» Collected data entries
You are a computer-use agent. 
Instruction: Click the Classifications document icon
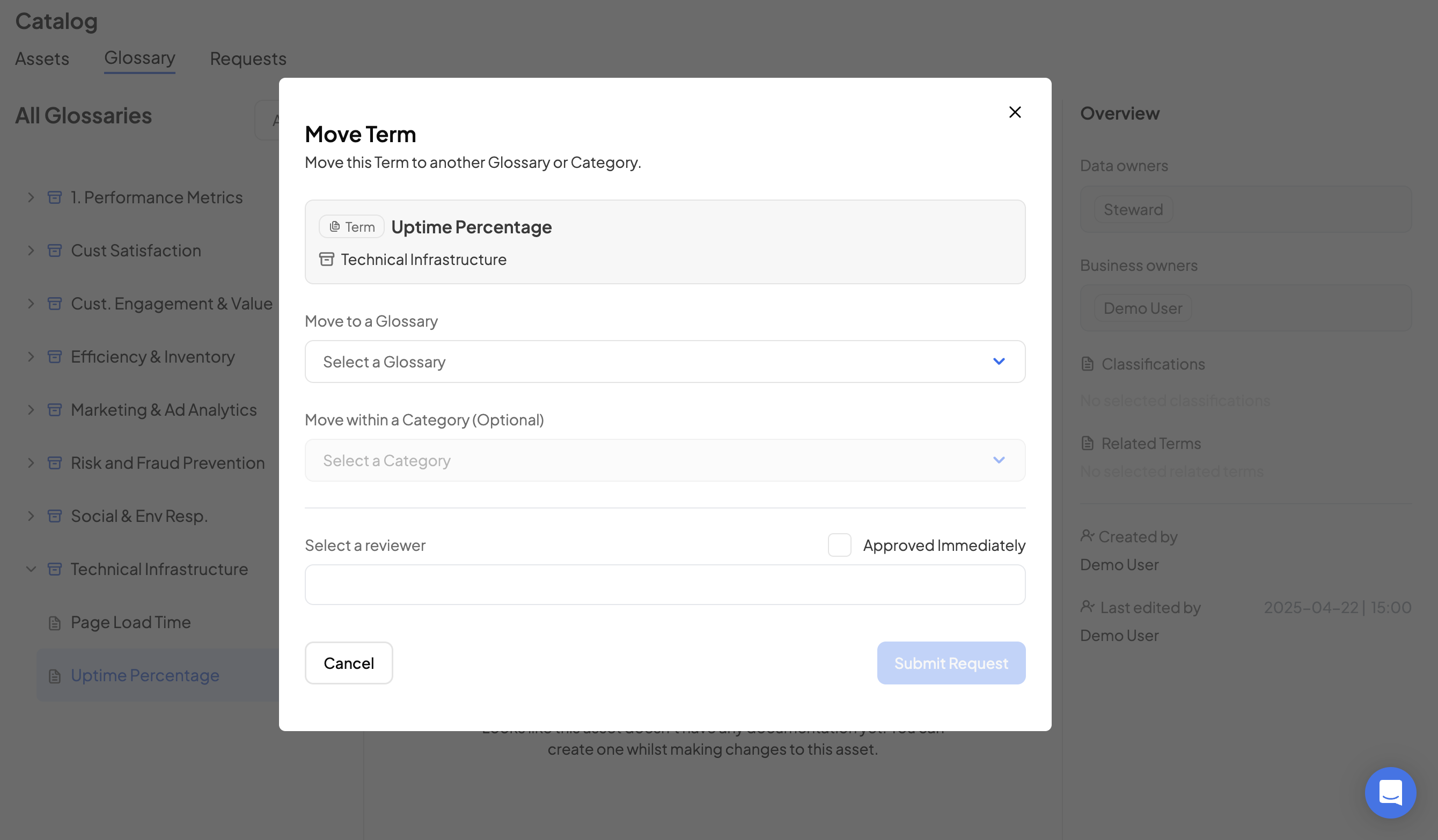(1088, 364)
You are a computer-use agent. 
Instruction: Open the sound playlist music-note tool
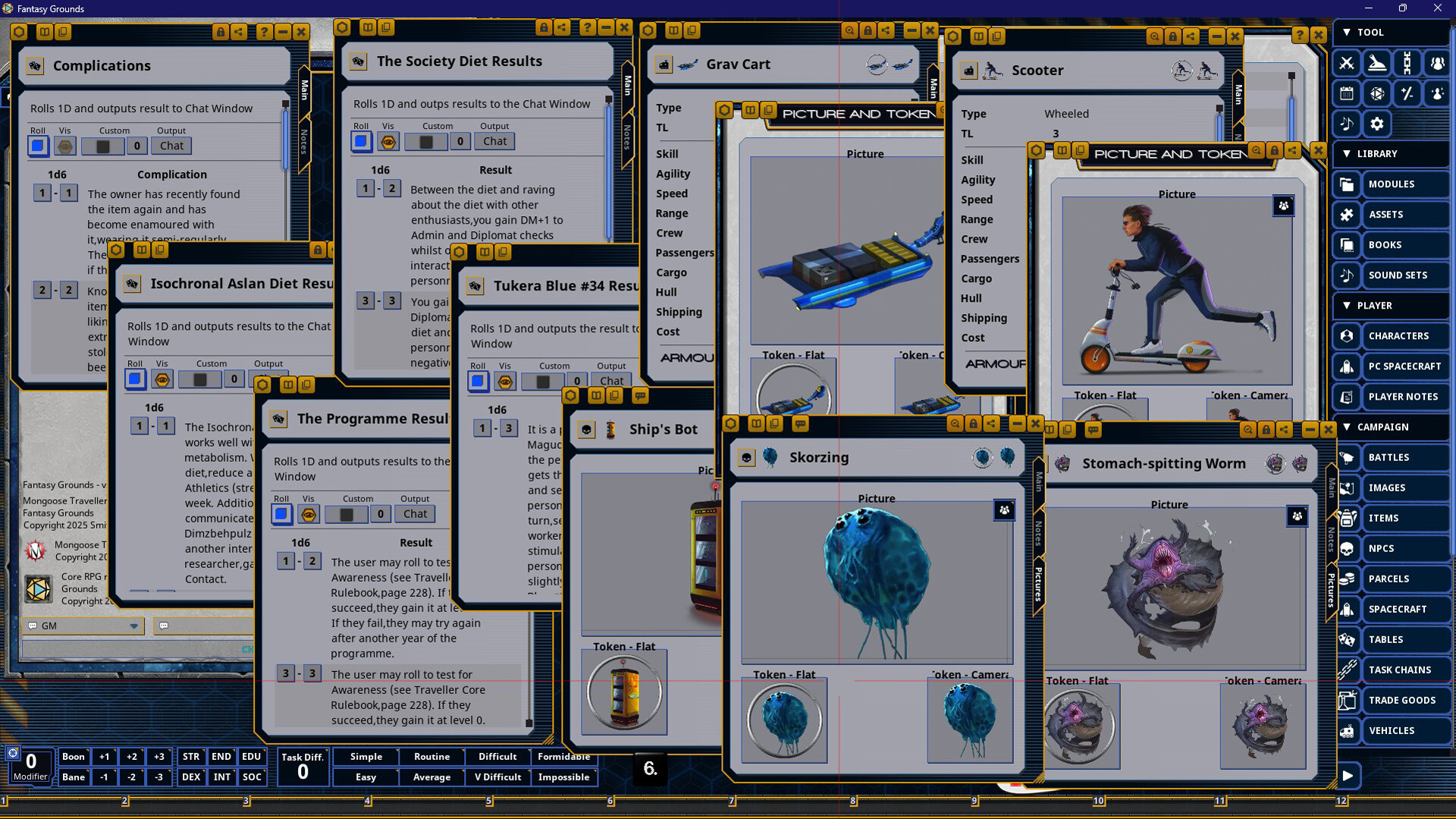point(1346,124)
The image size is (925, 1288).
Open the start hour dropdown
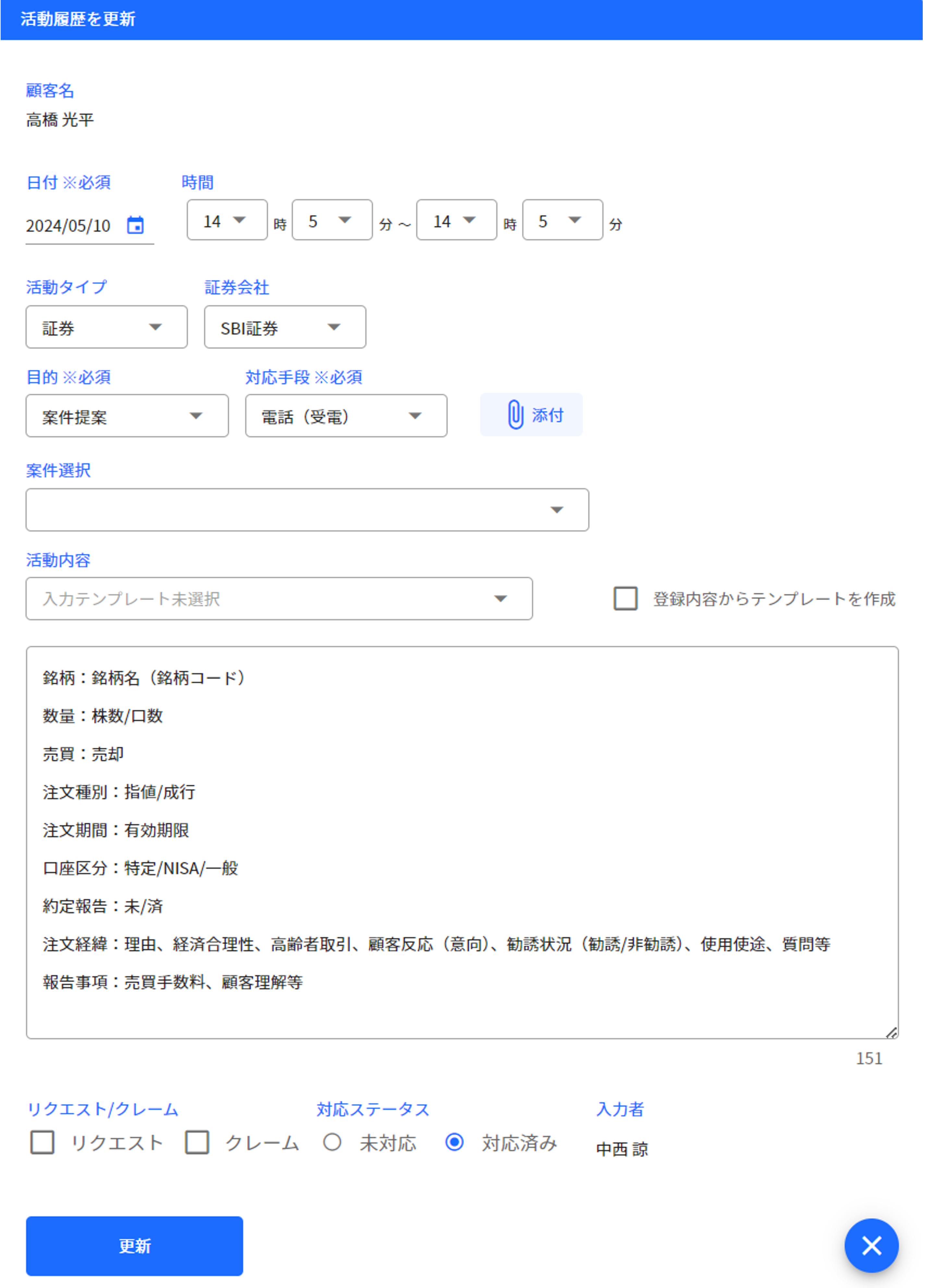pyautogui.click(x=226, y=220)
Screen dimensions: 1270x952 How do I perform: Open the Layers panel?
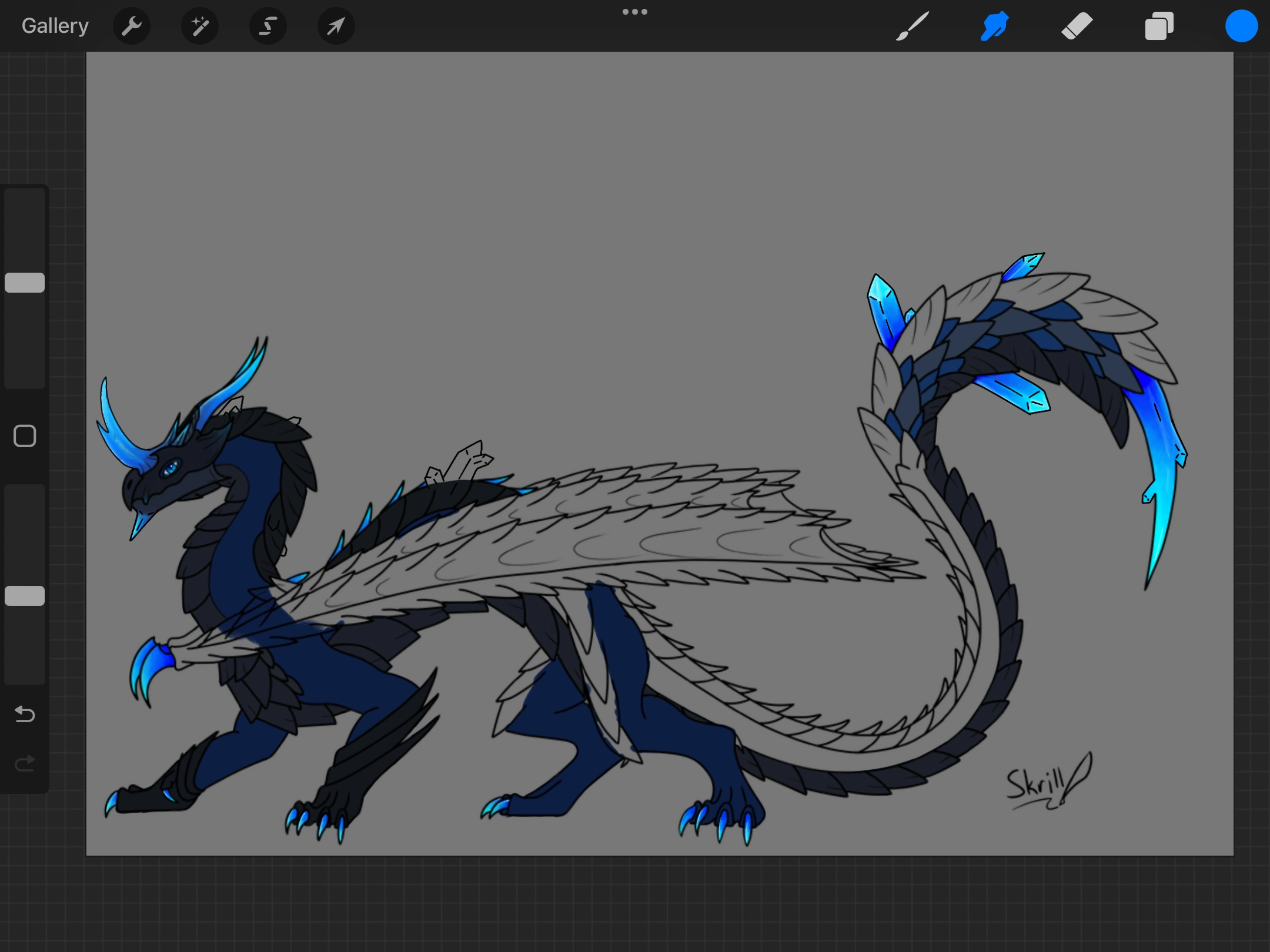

» ASSIGNMENT
Leaving every picture out, output the data exactly as it stands.

» SOLUTION FOR THIS EXERCISE
You are a computer-use agent. 
Instruction: Click the Classifications document icon
(1088, 364)
You are a computer-use agent. 
Instruction: Open the sound playlist music-note tool
point(1346,124)
The image size is (925, 1288).
Open the start hour dropdown
pyautogui.click(x=226, y=220)
Screen dimensions: 1270x952 How do I perform: Open the Layers panel?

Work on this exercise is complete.